Do Proactive Agents Really Need an LLM to Decide When to Wake and What to Anchor?
For developers of proactive AI agents, this work offers a practical, efficient alternative to LLM-based event processing that is deployable on-device.
Proactive agents that read user activity as text and call an LLM on every event are inefficient; the authors replace the LLM encoder with a small temporal-graph-learning model that processes structured event streams directly, achieving a mean F1 improvement of +16.7 (up to +46.0) across 14 backbones and running 4–83x faster than LLM-based triggers with a 220 MiB footprint.
Proactive agents read user activity as text and call an LLM on every event to decide whether to act. But user activity is not natively text: it is a structured event stream of (actor, verb, object, timestamp) tuples that the operating system already maintains in graph form. Rendering the structure as text and asking an LLM to recover it is a round-trip the system never had to take. We treat the always-on signal as graph updates rather than text and use a small temporal-graph-learning (TGL) model as the encoder: one forward pass yields a per-event trigger probability and a per-entity routing score, and only the downstream agent (turning a small structured handoff into a fluent user-facing sentence) is an LLM call, invoked only when the trigger fires.
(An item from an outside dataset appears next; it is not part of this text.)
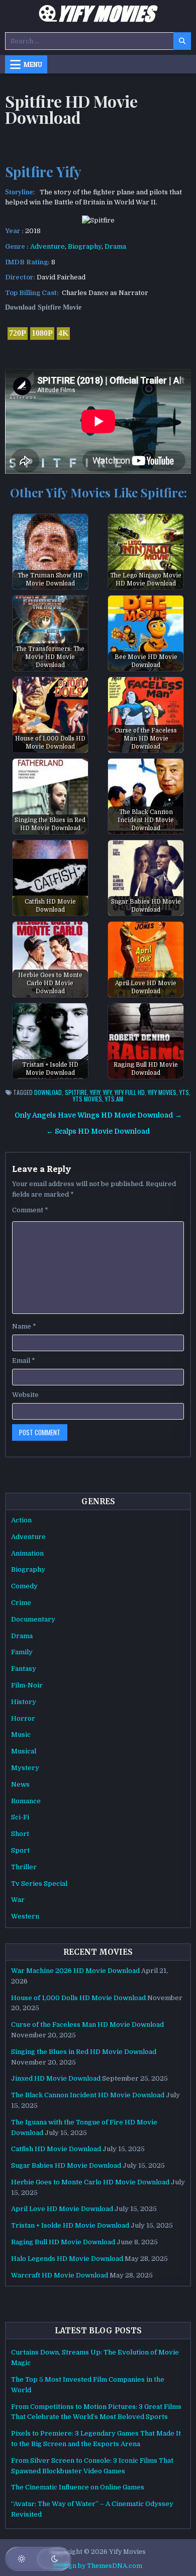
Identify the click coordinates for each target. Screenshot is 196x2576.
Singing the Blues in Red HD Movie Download (83, 2051)
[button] (38, 2559)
TGL improves F1 on each of 14 backbones (mean +16.7, up to +46.0); in trigger-architecture comparisons, one TGL checkpoint gives the strongest trigger AUCs and the most stable deployed threshold. It runs at 11.13 ms per event on a GPU server and 13.99 ms on a consumer laptop, approximately 4--7x and 12--83x faster than every single-forward LLM-as-trigger configuration tested in each regime, with an approximately 220 MiB BF16 resident footprint deployable on-device alongside the privacy-sensitive activity stream it consumes.